## Your instructions
Restate, exactly as written, the entries below from the line that holds "Where should I" through the line that holds "The width and height of the screenshot is (604, 351).". Pictures are not part of the copy.

----- Dataset excerpts

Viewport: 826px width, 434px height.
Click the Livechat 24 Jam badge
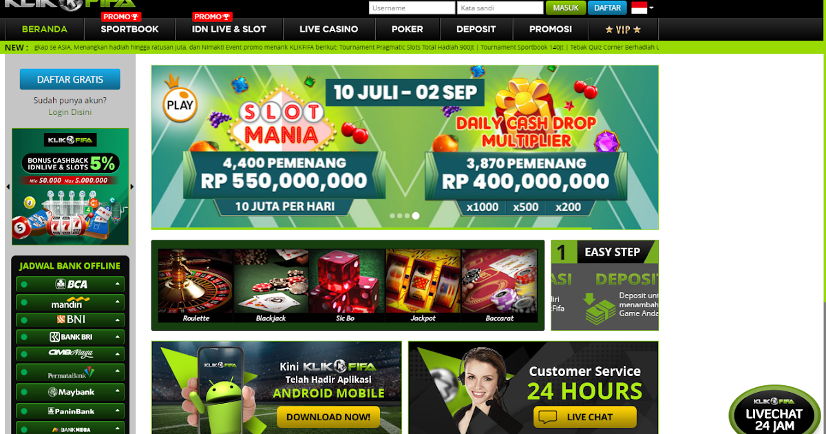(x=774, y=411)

----------
----- Dataset excerpts

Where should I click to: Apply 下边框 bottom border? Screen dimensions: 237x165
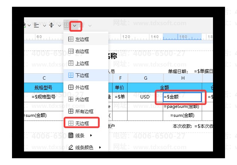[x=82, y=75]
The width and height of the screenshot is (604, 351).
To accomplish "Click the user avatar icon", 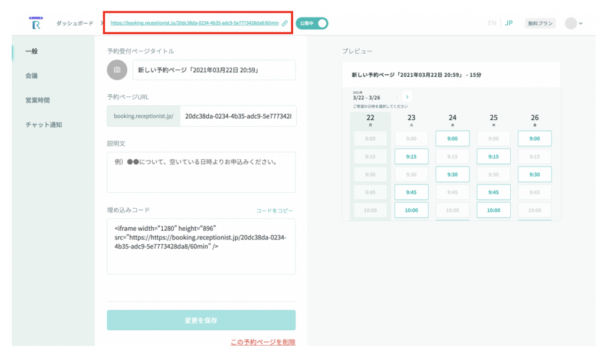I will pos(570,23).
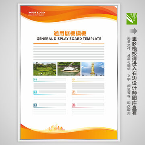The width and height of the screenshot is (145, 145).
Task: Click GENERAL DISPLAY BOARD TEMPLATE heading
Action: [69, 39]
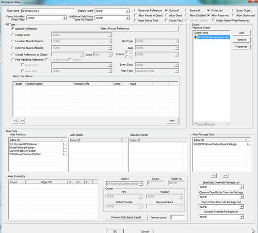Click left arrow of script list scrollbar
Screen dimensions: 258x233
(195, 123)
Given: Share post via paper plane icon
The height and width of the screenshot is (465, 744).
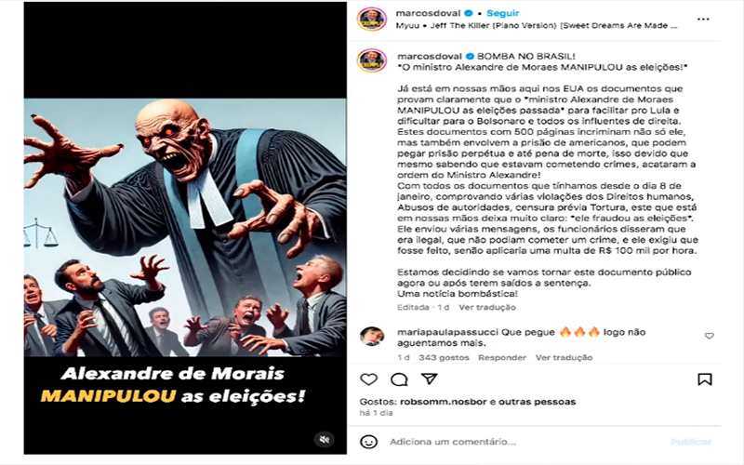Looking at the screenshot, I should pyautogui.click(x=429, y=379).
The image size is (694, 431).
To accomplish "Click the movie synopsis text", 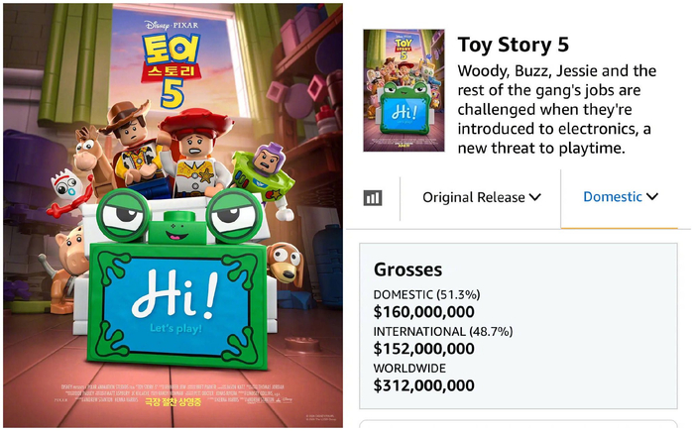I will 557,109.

----------

## Response to the exercise
Where should I click to: Apply 下边框 bottom border? Screen dimensions: 237x165
[x=82, y=75]
The width and height of the screenshot is (604, 351).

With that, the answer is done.